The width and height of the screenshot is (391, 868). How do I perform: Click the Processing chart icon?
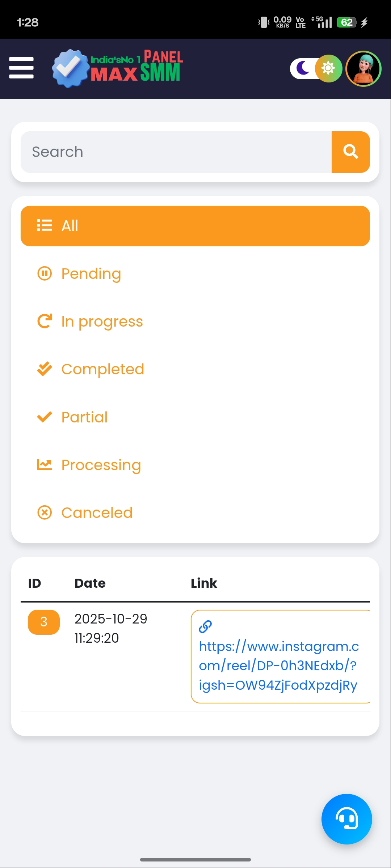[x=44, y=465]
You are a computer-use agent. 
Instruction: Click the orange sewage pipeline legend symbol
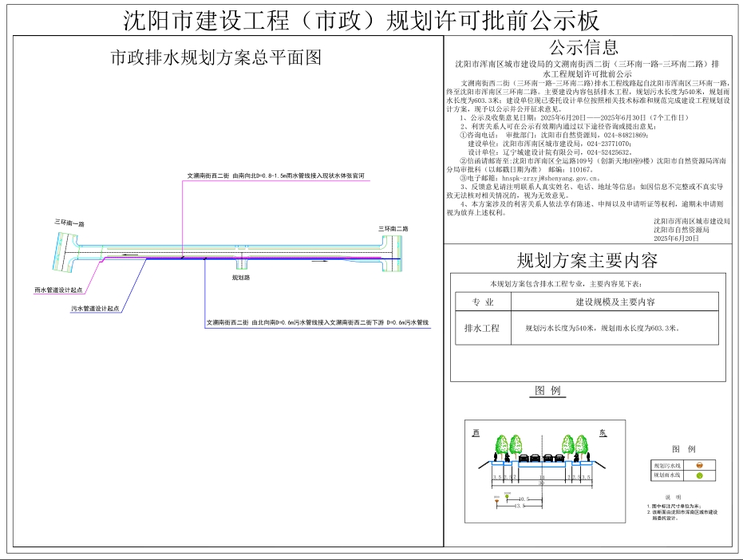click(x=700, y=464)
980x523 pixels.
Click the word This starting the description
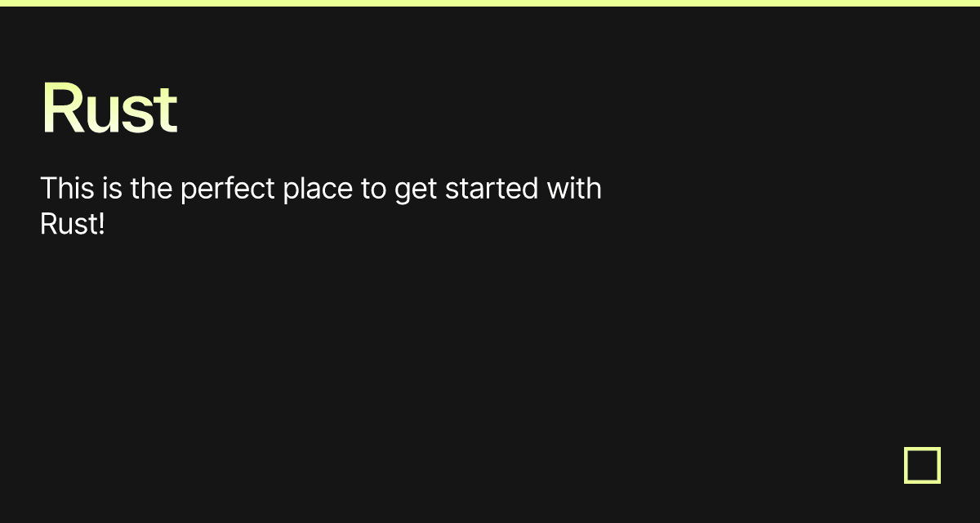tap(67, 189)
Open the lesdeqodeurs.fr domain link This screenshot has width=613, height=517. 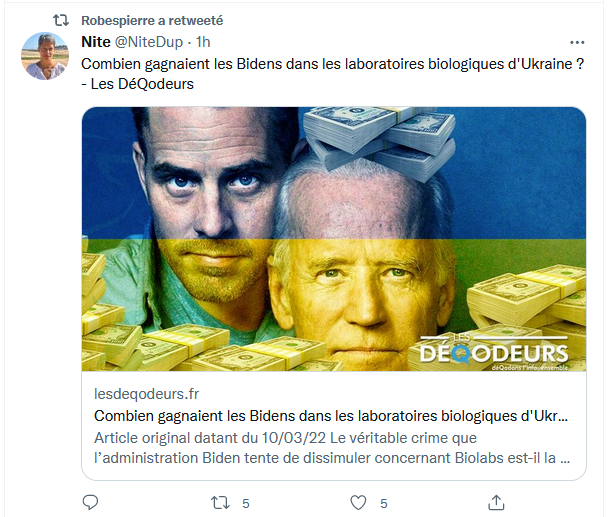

### What the task requires
What is needed is an exact restatement of the lines from the line with "Click the word This starting the description" through the final line of the data, pictures excluded.

### Solution to the problem
Click the word This starting the description
tap(67, 189)
Open the lesdeqodeurs.fr domain link This screenshot has width=613, height=517. 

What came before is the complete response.